No mês em que se comemora o Dia Internacional da Mulher, o Departamento de Trânsito do Distrito Federal divulga um estudo sobre a mulher no trânsito. Os dados apontam que, mesmo as mulheres (765.096) representando 42% do total de condutores habilitados (1.824.467) no DF, elas estiveram presente em 13% do total de ocorrências fatais de 2025.
Entre os 404 condutores envolvidos em sinistros com morte, 53 eram mulheres, 332 homens e 19 não tiveram o sexo identificado. Por outro lado, observa-se que houve um crescimento de 54% na quantidade de mulheres que perderam a vida em decorrência de sinistro de trânsito, passando de 33 em 2024 para 51 em 2025.
“Apesar de figurar como minoria entre as vítimas, assusta-nos esse aumento. A mulher sempre foi exemplo de cuidado e respeito às regras de circulação, tanto como condutoras como em outros papéis no trânsito. No último ano, por exemplo, tivemos 12 motociclistas mortas enquanto no ano anterior nenhuma motociclista tinha perdido a vida no trânsito.
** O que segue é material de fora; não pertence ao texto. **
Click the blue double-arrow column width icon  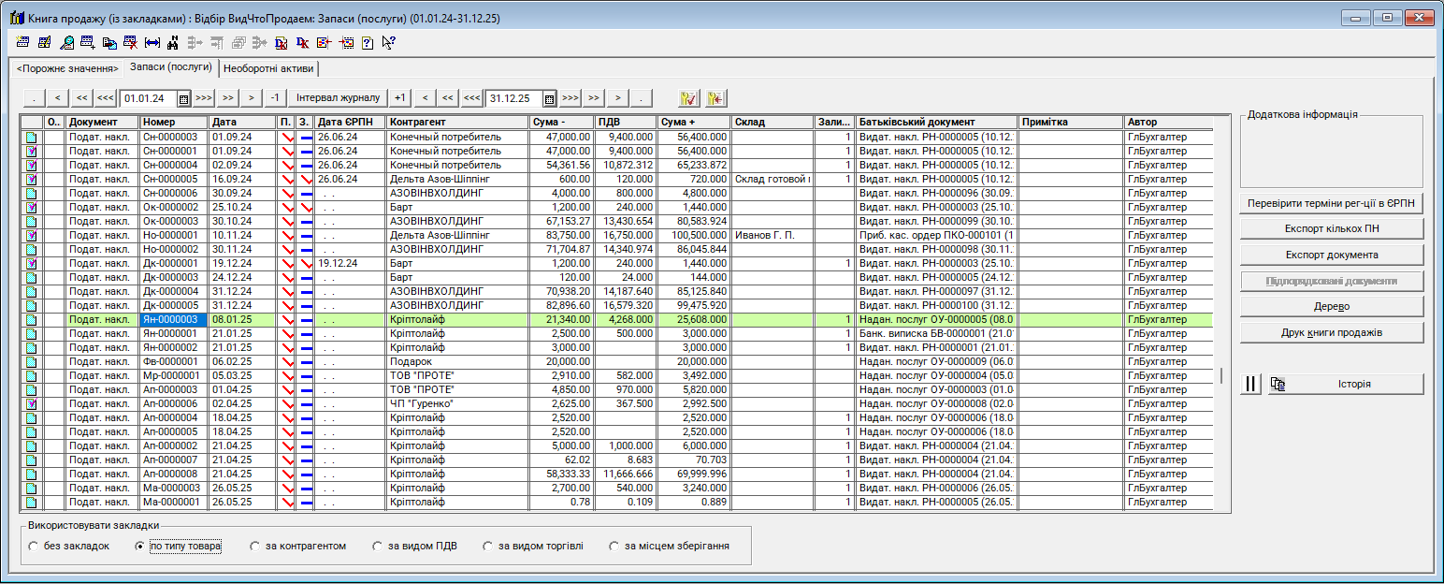coord(152,42)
Esses dados vão nos ajudar a redirecionar nossas ações educativas voltadas para esse público específico”, explica o diretor-geral, Marcu Bellini.
A presença da mulher entre as vítimas fatais (que representou 14% das 229 mortes em 2024) passou para 19% das 271 mortes de 2025. Enquanto em 2025 morreram 12 motociclistas do sexo feminino, em 2024 não havia morrido nenhuma. Por outro lado, em 2024 tinha morrido duas ciclistas e neste ano não houve morte de ciclista do sexo feminino.
Perfil das vítimas
Entre as 51 mulheres vitimadas, 21 eram pedestres, 10 passageiras e 20 condutoras, sendo a maioria motociclistas (12). O tipo de sinistro que mais vitimou as mulheres em 2025 foi o atropelamento, registrando um aumento de 47% em relação a 2024, quando morreram 15 pedestres do sexo feminino.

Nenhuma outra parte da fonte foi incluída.